Problem drug users in Scotland '˜increasingly aged over 35'
Official figures published last week reveal there is an estimated 30,000 problem drug users over the age of 35 - the so-called “Trainspotting generation” which began taking drugs in the 1980s or early 1990s.
In Scotland, the latest available estimates show that the proportion of all male problem drug users, aged 35 to 64, increased from 43 per cent in 2009/10 to 51 per cent in 2012/13.
Older drug users are more likely to have prolonged history of drug use, and exhibit health problems generally associated with people in the general population who are 15 years older, a statistical bulletin prepared by the Scottish Parliament Information Centre (SPICe) noted.
The proportion of people aged 35 years and older being admitted to hospital for drug-related general acute stays was twelve times higher than in 1996, and 73 per cent (513) of drug related deaths registered in 2015 were for individuals in the same age group.
“There is a need to plan carefully for the future needs of this population to ensure that they are adequately cared for and that unplanned hospital admissions are kept to a minimum - currently they are significant and are likely to increase if we don’t improve our responses,” David Liddell, CEO of the Scottish Drugs Forum, told The Scotsman.
“In addiction treatment and related data, there is clear evidence of an ageing population of older people with a drug problem. Using 2012/13 data, it was estimated that of the 61,500 people with a drug problem, 31,500 were over the age of 35.
“This group tend to have had a drug problem for 15 years and more, and this population is set to increase significantly over the coming years.
“Research suggests that this group have the physical health equivalent to people 15 years older in the general population. Many of this group have multiple physical health problems alongside underlying mental health problems.”
The rise in ageing problem drug users comes at a time that drug use more generally is in decline.
The SPICe report noted all recent surveys of the general population in Scotland showed a reduction in the prevalence of drugs use among adults between 2008 and 2015.
But problem drug use north of the border remains disproportionately high compared to England and other European countries, and is primarily associated with the prolonged use of opioids and benzodiazepines, particularly among injecting users.
Opioids are associated with the most severe health problems and were implicated in 89 per cent of all drug-related deaths in 2015.

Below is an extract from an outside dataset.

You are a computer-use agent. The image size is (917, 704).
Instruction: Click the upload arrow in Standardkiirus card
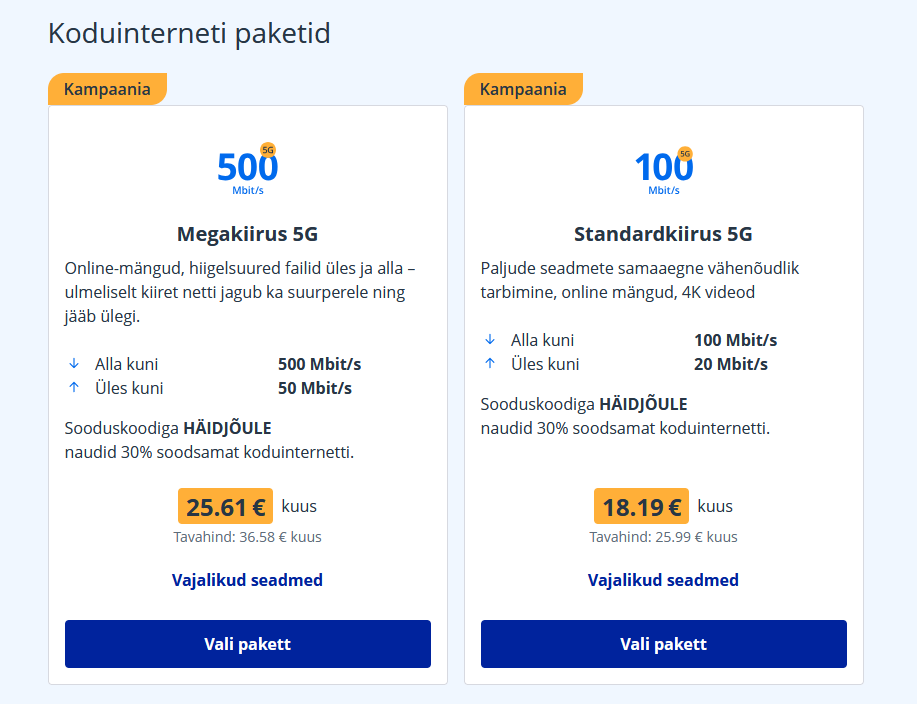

The authors of the report admitted “understanding the prevalence of illicit drugs use is difficult because much of the activity of the drug using population is hidden”.
Surveys of the general population can provide estimates of the prevalence of drug use, but “it is important to recognise that bias may be introduced by under-reporting or non-response” - meaning the number of ageing drug users may be far higher.
Liddell added: “The prevalence and trends data in relation to drugs and drug use always has challenges. In particular, this is around people who either under-report or over-report their drug use. This can be for a range of reasons and is particularly the case in face-to-face interviews, where people may feel judged. It’s therefore important to use a range of information sources to provide an overall picture of what is happening.”
Drugs legislation is currently reserved to the UK Parliament.